Bitcoin is like zero, India’s gift to the world. It allows human beings to do things we couldn’t do before. It allows us to evolve.
Every ZebPay employee is encouraged to personally invest in Bitcoin. Why? As Rahul says, “You shouldn’t work at a restaurant if you don’t like the food”. Besides, investing in Bitcoin is not just buying an asset that may have value in the future. It’s more like investing in the future—in all the inventions and freedoms which Bitcoin can make possible. The Bitcoin future, if you will.
Why shouldn’t every Indian have a bit of Bitcoin for the future?

World-changing new ideas are an old Indian tradition. Nothing could be more Indian than a new and better form of wealth like Bitcoin.
Indians invented zero.
Indians invented steel in the 6th century BCE, known as wookku in Tamil.
India won its independence by inventing a new weapon for defeating empires: satyagraha.
Mahatma Gandhi coined the word. It means “holding firmly to the truth”: the truth that democracy is our birthright, that no one has the right to control and exploit another, that nonviolence can defeat violence (if you use it properly).
While the world chased the atomic bomb, India invented a way to end war and proved that it works. The old order had Hiroshima. India had the Salt March.
When the world most needed it, Indians invented a nonviolent way to overthrow bad governments and start stable new democracies. And do it with style.
Why shouldn’t India welcome a financial satyagraha?
Bitcoin is a pretty desi concept, if you think about it. No one group can control it. Everyone has to agree (mostly). The process is a little confusing and can even seem jugaad until you understand it. And its origins are almost mystical. We’re not saying that Satoshi Nakamoto is actually Indian and her real name is Santhoshi Nagamuthu. But it wouldn’t be that crazy, would it?
1 crore & 1.3 billion

When Rahul talks about ZebPay’s mission to prepare for the rise of Bitcoin’s value to 1 crore, he always ties it to the other half of our mission:
We must make Bitcoin easily available to all 1.3 billion Indians.

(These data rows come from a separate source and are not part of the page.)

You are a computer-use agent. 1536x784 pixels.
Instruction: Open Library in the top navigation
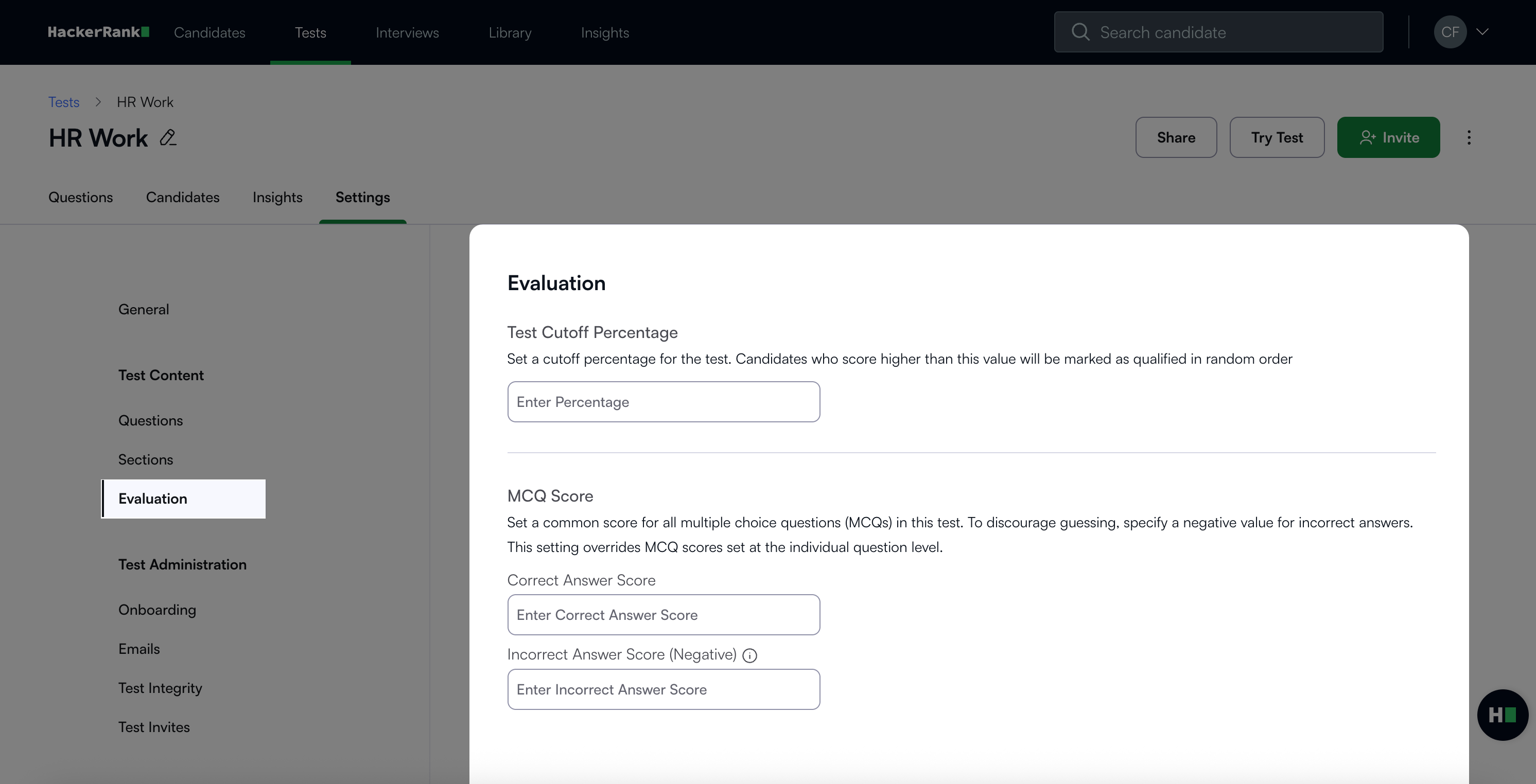click(x=510, y=33)
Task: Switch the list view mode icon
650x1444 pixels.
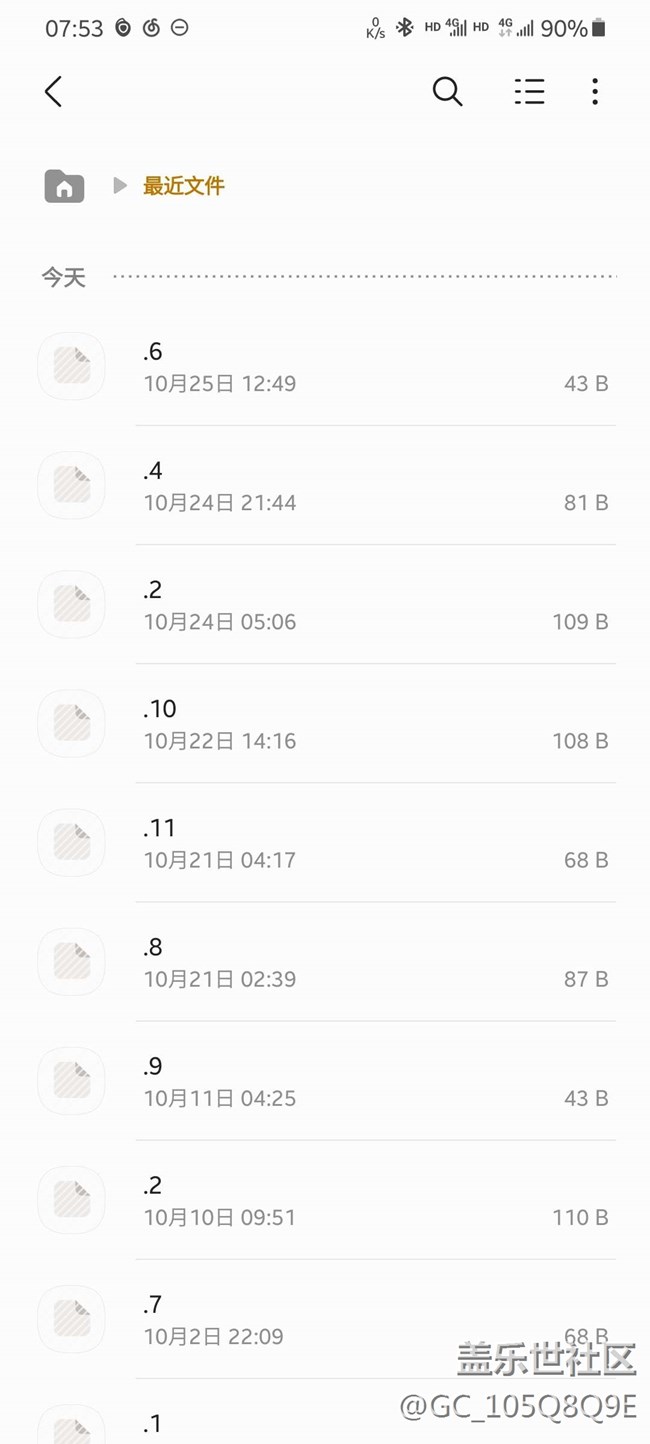Action: 529,92
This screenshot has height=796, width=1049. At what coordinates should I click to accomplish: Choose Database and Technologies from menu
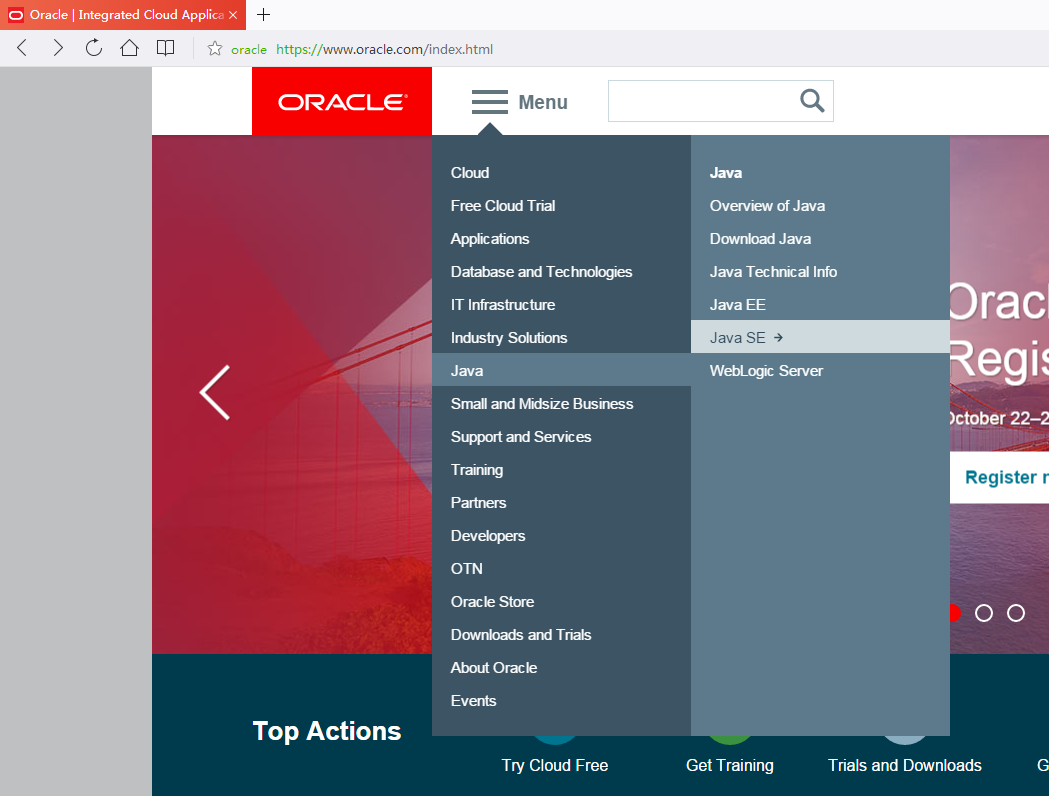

One of Bitcoin’s great innovations is that it is inflation-proof. Inflation takes wealth from the poor and middle class, silently, secretly, and shifts it to the wealthy few. Much the way the British Empire drained India’s wealth for centuries. Inflation is a machine for creating poverty.
Gandhiji often said, “Poverty is the worst form of violence”. Bitcoin offers a nonviolent way of storing, exchanging, and creating wealth.
Bitcoin is satyagraha. With it we can hold firm to the truth that the wealth you produce by your sweat and creativity must not be stolen from you by inflation and financial engineering. That each of us has equal value no matter what a bank or government might say. That we are, without needing anyone’s permission to be, free.